3. Start

144 9 0
                                    

"Tapi kau tenang saja Lee Jeno. Aku tidak akan menuntut banyak hal kepada diri-mu. Yang terpenting bagi diriku saat ini, kau menikahi diriku. Setelah menikah, aku tidak menuntut banyak hal kepada diri-mu." Ujar Renjun.

"Maksud-mu tidak menuntut banyak hal itu, hal apa saja yang kau maksud?" Tanya Jeno, yang semakin bingung akan kemauan Renjun.
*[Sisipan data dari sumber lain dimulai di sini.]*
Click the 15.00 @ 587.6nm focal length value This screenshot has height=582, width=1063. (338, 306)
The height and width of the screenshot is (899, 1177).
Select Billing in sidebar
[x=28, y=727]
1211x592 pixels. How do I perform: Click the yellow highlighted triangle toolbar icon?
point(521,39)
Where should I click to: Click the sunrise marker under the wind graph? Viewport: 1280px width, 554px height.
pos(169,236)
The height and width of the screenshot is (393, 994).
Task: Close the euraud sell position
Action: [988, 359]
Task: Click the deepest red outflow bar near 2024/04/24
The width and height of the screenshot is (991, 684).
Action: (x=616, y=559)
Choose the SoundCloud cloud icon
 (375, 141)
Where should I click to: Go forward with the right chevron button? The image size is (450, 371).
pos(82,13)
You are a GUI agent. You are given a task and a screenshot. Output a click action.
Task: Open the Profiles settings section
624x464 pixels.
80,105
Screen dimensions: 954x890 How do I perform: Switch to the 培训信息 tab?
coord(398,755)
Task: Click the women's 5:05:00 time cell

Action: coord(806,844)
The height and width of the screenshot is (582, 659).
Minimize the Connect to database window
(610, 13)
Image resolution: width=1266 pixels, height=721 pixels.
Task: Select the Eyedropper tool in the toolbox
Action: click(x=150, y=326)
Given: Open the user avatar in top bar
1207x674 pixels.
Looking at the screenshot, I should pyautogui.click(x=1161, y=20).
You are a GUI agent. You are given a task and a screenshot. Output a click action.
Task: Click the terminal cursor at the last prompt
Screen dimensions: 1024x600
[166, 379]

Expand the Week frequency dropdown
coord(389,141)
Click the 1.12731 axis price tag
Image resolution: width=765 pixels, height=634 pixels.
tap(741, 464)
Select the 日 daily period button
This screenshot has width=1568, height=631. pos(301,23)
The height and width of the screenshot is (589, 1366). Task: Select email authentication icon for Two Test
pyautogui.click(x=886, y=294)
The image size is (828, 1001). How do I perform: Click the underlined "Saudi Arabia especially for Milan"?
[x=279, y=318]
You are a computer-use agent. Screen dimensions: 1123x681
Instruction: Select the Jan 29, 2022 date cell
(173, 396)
"Ya gitu... aku tidak akan menuntut-mu menjadi seorang suami sungguhan. Kau boleh bertindak sebagai diri-mu sendiri, setelah menikah lagi. Bahkan kalau kau mau menjalin kasih dengan wanita lain pun aku tidak apa-apa. Aku sadar bahwa pernikahan kita ini di landasi perjodohan dan keterpaksaan. Jadi, aku tidak akan menuntut-mu menjadi seorang suami." Ujar Renjun.

"Tapi kau tenang saja. Aku akan menjalankan tugas-ku sebagai seorang istri. Bahkan kalau kau mau meminta berhubungan seksual dengan-ku, aku akan memberikannya." Sambung Renjun.

"Sebenarnya, seberapa parah diri-mu terluka?" Tanya Jeno, menatap Renjun lirih.

Jeno tau, perempuan ini sangat terluka. Dia tidak percaya dengan siapapun termasuk dirinya sendiri. Dia sangat ahli membangun pondasi yang kuat, agar orang lain melihatnya kuat dan tentunya wanita yang independent. Tapi di balik itu semua, Huang Renjun tetap-lah seorang wanita, yang terbuat dari tulak rusuk. Tapi tulang punggungnya di paksa untuk menampung beban yang sangat berat.

Pertanyaan Jeno, membuat Renjun terdiam. Ia juga bingung akan dirinya sendiri. Dia ini sebenarnya terluka, atau memang membentengi dirinya agar tidak terluka.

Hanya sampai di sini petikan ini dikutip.